(Stored data entries)
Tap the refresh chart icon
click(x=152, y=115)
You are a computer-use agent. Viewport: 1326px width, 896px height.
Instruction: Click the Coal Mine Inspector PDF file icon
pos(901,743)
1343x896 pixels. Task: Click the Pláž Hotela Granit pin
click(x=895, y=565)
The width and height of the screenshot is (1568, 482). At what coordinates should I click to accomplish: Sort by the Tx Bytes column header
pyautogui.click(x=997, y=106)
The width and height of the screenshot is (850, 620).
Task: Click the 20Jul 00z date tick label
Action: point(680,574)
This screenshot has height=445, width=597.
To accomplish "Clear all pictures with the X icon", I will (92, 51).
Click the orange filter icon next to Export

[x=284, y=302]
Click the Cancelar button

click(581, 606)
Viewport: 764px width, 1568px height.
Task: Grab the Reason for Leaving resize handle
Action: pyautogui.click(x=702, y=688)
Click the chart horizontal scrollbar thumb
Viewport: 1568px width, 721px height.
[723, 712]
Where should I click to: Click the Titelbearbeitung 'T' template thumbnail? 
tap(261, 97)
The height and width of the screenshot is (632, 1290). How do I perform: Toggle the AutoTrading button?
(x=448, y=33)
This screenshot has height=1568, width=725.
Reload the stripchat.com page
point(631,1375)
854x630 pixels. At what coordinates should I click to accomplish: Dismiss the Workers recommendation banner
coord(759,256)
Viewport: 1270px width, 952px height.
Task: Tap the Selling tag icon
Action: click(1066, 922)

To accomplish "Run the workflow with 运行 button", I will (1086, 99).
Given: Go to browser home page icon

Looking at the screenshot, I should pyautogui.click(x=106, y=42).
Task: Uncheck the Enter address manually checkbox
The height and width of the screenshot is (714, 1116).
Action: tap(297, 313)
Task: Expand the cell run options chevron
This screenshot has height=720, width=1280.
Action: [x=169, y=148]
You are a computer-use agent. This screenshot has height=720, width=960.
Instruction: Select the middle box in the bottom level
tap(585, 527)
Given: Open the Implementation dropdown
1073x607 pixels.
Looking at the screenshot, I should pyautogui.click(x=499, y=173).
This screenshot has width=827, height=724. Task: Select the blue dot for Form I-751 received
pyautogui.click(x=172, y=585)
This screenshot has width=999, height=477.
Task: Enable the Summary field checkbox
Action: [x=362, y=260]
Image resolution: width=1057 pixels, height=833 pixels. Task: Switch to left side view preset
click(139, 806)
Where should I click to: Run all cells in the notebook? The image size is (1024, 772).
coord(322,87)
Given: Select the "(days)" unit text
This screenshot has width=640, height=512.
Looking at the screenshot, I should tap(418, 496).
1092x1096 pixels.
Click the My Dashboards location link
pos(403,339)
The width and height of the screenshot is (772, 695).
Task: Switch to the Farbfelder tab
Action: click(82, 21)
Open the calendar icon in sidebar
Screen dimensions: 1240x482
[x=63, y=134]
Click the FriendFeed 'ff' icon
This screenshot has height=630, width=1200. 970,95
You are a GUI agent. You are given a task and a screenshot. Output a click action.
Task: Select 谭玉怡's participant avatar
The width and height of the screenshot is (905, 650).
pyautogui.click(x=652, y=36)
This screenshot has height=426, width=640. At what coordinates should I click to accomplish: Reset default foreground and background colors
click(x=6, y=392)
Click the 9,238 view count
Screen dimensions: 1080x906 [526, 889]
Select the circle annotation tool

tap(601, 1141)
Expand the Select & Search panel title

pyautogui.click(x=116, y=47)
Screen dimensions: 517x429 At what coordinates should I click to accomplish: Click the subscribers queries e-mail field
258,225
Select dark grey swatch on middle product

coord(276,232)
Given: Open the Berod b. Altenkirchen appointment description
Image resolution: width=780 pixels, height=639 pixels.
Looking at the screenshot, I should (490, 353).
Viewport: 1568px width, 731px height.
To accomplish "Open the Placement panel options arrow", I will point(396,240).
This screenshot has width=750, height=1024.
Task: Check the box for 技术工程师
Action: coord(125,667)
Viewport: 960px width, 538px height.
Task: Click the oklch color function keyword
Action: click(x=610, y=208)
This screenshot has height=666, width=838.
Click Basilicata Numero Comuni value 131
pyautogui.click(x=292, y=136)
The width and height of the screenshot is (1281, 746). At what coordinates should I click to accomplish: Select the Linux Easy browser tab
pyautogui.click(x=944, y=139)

Your objective >> Repeat exactly the lines above, starting with the line that contains "Click the 9,238 view count" and ending with the last line, both included, and nothing else.

Answer box >>
Click the 9,238 view count
Screen dimensions: 1080x906 [526, 889]
Select the circle annotation tool

tap(601, 1141)
Expand the Select & Search panel title

pyautogui.click(x=116, y=47)
Screen dimensions: 517x429 At what coordinates should I click to accomplish: Click the subscribers queries e-mail field
258,225
Select dark grey swatch on middle product

coord(276,232)
Given: Open the Berod b. Altenkirchen appointment description
Image resolution: width=780 pixels, height=639 pixels.
Looking at the screenshot, I should (490, 353).
Viewport: 1568px width, 731px height.
To accomplish "Open the Placement panel options arrow", I will point(396,240).
This screenshot has width=750, height=1024.
Task: Check the box for 技术工程师
Action: coord(125,667)
Viewport: 960px width, 538px height.
Task: Click the oklch color function keyword
Action: click(x=610, y=208)
This screenshot has height=666, width=838.
Click Basilicata Numero Comuni value 131
pyautogui.click(x=292, y=136)
The width and height of the screenshot is (1281, 746). At what coordinates should I click to accomplish: Select the Linux Easy browser tab
pyautogui.click(x=944, y=139)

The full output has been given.